How do you factor a polynomial?
Using the FOIL method works with some simple polynomials. FOIL stands for First, Outside, Inside, Last.
For example:
x^2-4x+4 factors to
(x-2)(x-2)
Check your work by multiplying them all. x times x is first, x times -2 is outside, -2 times x is inside, and -2 times -2 is last. Add the terms to get x^2-2x-2x+4 or x^2-4x+4
In the blank equation, (x+a)(x+b), we see that for this type of polynomial ax and bx have to add to make the middle term and a and b have to multiply to equal the final term. Just pick numbers which suit these conditions. It's easy with practice. Difficult to show.
Factoring a polynomial can be done using different methods, but I'll explain one common approach called factoring by grouping. Here are the steps:
1. Look for a common factor: Start by checking if there is a common factor among all the terms in the polynomial. If there is, factor it out.
2. Group the terms: Next, group the remaining terms in pairs. This is done by looking for pairs of terms that have a common factor.

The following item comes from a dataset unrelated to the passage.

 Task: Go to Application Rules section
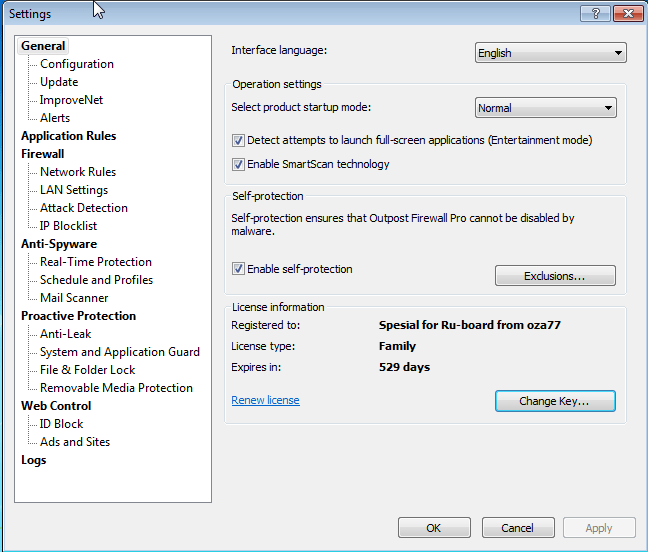(x=69, y=136)
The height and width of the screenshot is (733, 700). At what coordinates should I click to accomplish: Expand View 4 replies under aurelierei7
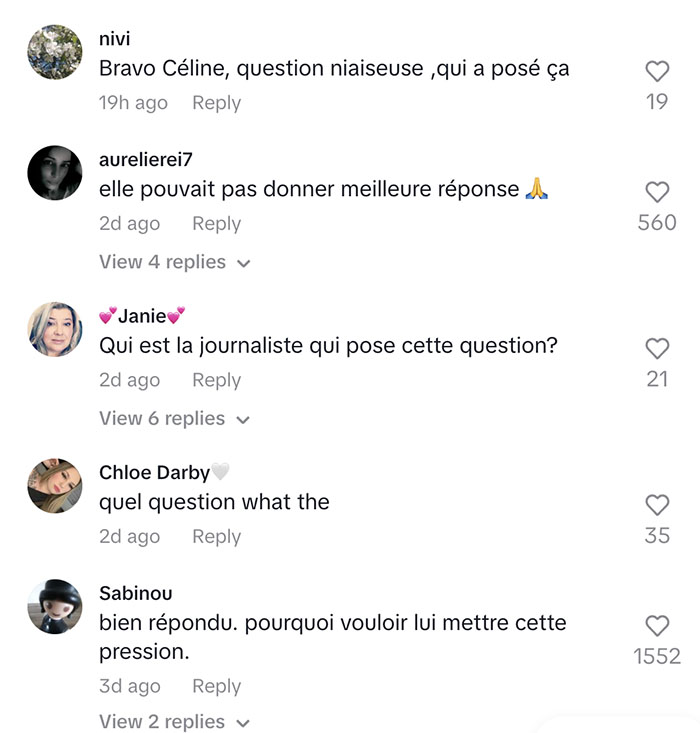point(175,262)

3. Factor out the common factor: Within each group, factor out the common factor.
4. Look for similarities: Check if the resulting factors in each group share any similarities. If there is a common binomial factor, factor it out.
5. Combine the factored terms: Finally, combine the factored terms to form the fully factored polynomial.

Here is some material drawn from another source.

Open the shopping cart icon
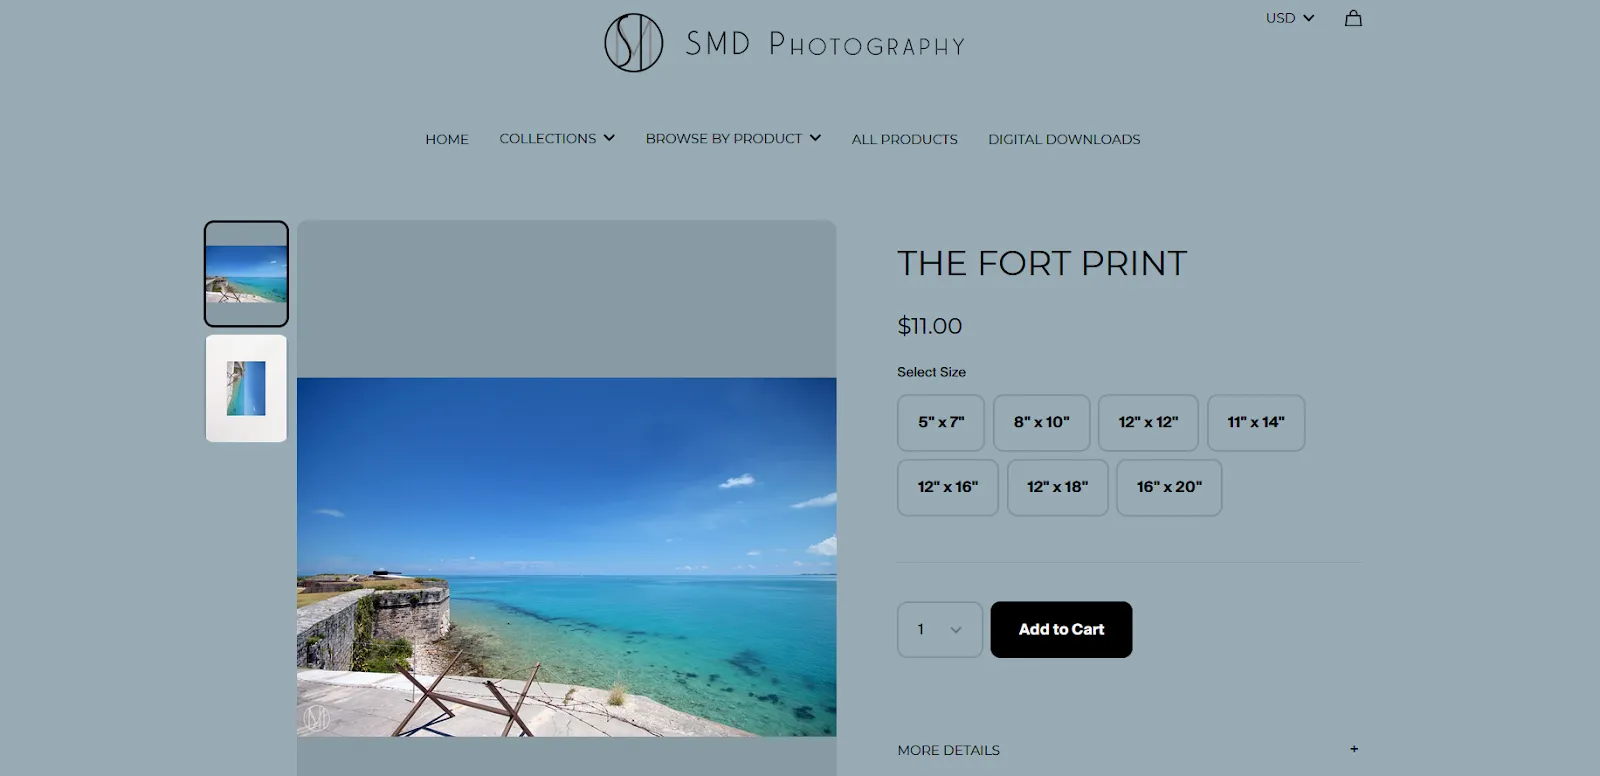Viewport: 1600px width, 776px height. tap(1353, 18)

Let's look at an example to illustrate the steps. Consider the polynomial: x^3 - 3x^2 + 2x - 6
1. In this case, there is no common factor to factor out.
2. Group the terms: Group the first two terms and the last two terms: (x^3 - 3x^2) + (2x - 6)
3. Factor out the common factor: In the first group, we can factor out x^2, and in the second group, we can factor out 2.
(x^2 (x - 3)) + (2(x - 3))
4. Look for similarities: Notice that (x - 3) is a common binomial factor that can be factored out.
(x^2 + 2) (x - 3)
5. Combine the factored terms: The fully factored polynomial is (x^2 + 2)(x - 3).
It's important to note that factoring polynomials can be more complex, especially for higher-degree polynomials or if there are no obvious factors. In such cases, other techniques like factoring by using the rational roots theorem or completing the square may be required.